Beppe Fiorello va bene per le fiction, ma fare il mattatore in tv show non è mestiere suo
Preceduto da giorni di martellanti spot vago/melanconici, che ingolosivano il pubblico lasciando presagire una sorta di varietà con ospiti di richiamo, per poi proporre invece un prodotto ben diverso, dall’impianto teatrale e (purtroppo) totalmente anti-televisivo, è andato in onda ieri sera su Rai1 “Penso che un sogno così”, di e con Beppe Fiorello. Non so se “Fiorellino” (che pure si è ritagliato il suo credibile spazio nella fiction di Viale Mazzini) viva o meno il complesso dell’eterno secondo. La sindrome delle uova di lompo, il succedaneo del caviale. Eppure ciò che è andato in onda ieri sera era soprattutto l’estremo, nobile ma vano sforzo di costruire attorno a sé un infinito monologone virtuosistico. Un dire agli spettatori, ammiccando: hey, guardate quanto sono bravo a giocare con tutti questi registri!
Ecco, Beppe Fiorello non è Gigi Proietti (ma neppure l’istrionico fratello, che uno spettacolo così, per tanti motivi, non l’avrebbe mai fatto, pur avendovi ovviamente partecipato sotto finale): è bravino ma non un asso della recitazione. Per le fiction più o meno sussurrate va benissimo. Ma fare il mattatore che regge due ore e mezza di show (per giunta in tv, che ha altre regole di grammatica del mezzo rispetto al teatro) è un lavoro per pochissimi. E lui non è tra questi. Il risultato è un lavoro monocorde, decisamente noioso, che neppure l’elegante regia di Duccio Fozano è riuscita a nobilitare. Il canovaccio dello spettacolo è l’intreccio (non di rado un po’ forzato) fra la storia musicale di Domenico Modugno e quella familiare del papà di Beppe e Rosario, con la loro infanzia sicula e i personaggi che la popolarono. Un racconto in prima persona di Beppe, che guarda tutto con amorevole condiscendenza filiale e ogni tanto intona qualche pezzo del sommo Mimmo.
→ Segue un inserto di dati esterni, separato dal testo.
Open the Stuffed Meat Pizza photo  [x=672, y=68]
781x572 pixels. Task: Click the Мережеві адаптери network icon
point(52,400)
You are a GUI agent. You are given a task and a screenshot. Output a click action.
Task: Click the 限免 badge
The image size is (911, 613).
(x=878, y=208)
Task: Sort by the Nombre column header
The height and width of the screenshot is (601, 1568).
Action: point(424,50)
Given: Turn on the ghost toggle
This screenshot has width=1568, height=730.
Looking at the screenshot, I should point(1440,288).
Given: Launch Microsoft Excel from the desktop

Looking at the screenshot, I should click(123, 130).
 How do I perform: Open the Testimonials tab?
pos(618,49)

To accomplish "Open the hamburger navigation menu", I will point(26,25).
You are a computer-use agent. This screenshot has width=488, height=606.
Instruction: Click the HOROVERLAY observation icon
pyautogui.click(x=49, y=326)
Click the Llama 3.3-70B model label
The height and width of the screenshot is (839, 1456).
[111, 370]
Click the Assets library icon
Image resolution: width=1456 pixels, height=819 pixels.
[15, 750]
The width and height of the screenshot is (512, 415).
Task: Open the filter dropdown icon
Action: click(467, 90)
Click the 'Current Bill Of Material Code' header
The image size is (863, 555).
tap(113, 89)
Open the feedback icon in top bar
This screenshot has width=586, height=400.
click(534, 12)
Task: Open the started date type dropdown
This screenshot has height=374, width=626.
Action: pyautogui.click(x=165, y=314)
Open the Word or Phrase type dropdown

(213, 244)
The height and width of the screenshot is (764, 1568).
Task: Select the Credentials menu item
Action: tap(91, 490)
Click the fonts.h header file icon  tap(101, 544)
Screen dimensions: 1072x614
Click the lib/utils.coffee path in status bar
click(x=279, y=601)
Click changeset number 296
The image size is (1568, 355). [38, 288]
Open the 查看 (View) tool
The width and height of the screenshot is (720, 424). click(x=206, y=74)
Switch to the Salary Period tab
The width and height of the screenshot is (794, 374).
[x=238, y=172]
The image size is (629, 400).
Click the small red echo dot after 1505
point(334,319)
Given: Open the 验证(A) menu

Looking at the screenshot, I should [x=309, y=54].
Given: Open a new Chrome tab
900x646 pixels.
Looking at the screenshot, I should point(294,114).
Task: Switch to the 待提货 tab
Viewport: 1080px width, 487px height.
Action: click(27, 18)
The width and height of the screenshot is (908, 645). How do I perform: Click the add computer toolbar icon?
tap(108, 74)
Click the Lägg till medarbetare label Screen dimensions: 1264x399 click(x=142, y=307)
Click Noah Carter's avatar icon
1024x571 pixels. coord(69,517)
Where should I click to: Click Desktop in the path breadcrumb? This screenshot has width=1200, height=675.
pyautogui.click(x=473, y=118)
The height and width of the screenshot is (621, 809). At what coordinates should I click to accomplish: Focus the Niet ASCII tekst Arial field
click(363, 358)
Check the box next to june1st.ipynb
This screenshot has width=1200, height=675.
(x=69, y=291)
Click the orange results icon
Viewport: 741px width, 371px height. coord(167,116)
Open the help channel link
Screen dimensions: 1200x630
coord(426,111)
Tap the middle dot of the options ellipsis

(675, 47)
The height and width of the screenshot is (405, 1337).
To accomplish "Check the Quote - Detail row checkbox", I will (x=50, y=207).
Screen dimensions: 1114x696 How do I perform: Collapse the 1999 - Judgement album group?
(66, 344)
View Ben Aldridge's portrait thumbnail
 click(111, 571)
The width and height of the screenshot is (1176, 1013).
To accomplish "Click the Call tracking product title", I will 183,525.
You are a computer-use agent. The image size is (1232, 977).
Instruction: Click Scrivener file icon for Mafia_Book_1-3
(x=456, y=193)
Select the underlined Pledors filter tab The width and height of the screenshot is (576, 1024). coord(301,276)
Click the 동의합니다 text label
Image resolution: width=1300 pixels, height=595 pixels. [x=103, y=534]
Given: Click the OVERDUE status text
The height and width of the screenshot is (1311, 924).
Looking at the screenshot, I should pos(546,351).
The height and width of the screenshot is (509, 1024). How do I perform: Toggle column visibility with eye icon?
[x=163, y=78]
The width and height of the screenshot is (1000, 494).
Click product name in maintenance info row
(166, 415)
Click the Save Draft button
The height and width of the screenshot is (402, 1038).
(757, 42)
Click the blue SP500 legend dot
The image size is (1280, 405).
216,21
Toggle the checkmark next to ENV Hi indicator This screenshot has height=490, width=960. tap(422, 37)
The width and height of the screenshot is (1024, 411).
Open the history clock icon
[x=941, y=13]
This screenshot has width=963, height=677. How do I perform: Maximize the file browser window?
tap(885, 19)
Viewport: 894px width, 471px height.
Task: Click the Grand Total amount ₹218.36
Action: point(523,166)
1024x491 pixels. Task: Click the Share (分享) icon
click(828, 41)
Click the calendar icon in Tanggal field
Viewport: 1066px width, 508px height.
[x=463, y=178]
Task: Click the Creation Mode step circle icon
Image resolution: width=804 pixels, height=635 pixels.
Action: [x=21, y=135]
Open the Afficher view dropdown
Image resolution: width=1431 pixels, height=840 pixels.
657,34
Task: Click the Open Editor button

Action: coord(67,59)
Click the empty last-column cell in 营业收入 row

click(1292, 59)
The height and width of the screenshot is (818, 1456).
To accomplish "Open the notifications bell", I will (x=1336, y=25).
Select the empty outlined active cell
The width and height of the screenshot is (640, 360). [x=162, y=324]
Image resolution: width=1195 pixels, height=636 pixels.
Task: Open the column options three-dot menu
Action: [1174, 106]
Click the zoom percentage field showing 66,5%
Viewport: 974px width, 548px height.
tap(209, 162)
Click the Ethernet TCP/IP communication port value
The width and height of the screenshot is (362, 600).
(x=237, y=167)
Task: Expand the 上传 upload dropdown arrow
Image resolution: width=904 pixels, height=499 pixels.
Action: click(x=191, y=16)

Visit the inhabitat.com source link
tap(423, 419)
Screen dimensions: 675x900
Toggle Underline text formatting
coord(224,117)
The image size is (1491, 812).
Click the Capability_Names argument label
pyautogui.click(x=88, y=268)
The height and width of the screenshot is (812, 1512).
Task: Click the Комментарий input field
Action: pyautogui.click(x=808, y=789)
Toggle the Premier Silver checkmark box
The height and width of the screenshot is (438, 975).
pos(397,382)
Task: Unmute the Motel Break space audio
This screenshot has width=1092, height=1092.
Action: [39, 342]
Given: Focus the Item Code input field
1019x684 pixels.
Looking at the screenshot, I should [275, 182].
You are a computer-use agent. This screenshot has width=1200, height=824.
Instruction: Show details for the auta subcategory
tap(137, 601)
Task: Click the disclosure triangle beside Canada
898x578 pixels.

La prima domanda da porsi era: una proposta di questo tipo è davvero così interessante per la vasta platea televisiva? Ha un appeal così forte da giustificare una prima serata su Rai1? A mio avviso no. Se poi hai nel tuo carnet di guest-star (il poco astuto specchietto per le allodole) gente del calibro di Pierfrancesco Favino, Serena Rossi, Paola Turci, Eleonora Abbagnato e Francesca Chillemi, e releghi le loro apparizioni a poco più che camei funzionali solo al tuo racconto, hai proprio sbagliato tutto. Il compromesso con le regole della Tv andava non solo trovato (avendone oltretutto i mezzi) ma cercato in ogni modo, anziché evitato come gli assembramenti a Capodanno. In uno scenario come questo persino l’imbarazzante “Grande Fratello Vip” di Alfonso Signorini su Canale 5 ha avuto vita facile vincendo la serata con 3.290.000 spettatori e il 19,62% di share e condannando al flop !Penso che un sogno così”, che si è attestato su 2.813.000 teste e il 12,25%.
Il punto è che Stefano Coletta, direttore di Rai1, è persona troppo scaltra e di mestiere per non sapere che sarebbe andata a finire così. La verità credo sia semplicemente questa, e di natura squisitamente diplomatico-ambientale: Beppe Fiorello (che come detto è un volto forte della serialità Rai, tra l’altro con una fiction in sospeso per motivi legali: “Tutto il mondo è paese”, dedicata al sindaco di Riace Mimmo Lucano) teneva molto a portare in video questo spettacolo che è di fatto un commosso omaggio a suo padre, oltreché un monumento a se stesso. E il fratello di Beppe, Rosario, quando si concede – sempre con mille dubbi e col contagocce – è il gigante dell’intrattenimento di Rai1, per giunta con un Sanremo in arrivo.
Insomma, “Penso che un sogno così” è il classico show velleitario e sbagliato che non si poteva non mandare in onda. Per dimostrare concretamente di avere a cuore le proprie risorse artistiche. Aggiungo un doveroso post scriptum: è stato molto commovente, sotto finale, vedere Fiorello vestire affettuosamente la divisa del babbo finanziere dopo il racconto degli ultimi istanti della sua vita. E poi andarsene via con un sorriso guadagnando le quinte. Peccato davvero. Questo spettacolo, totalmente ripensato, poteva essere una buona cosa.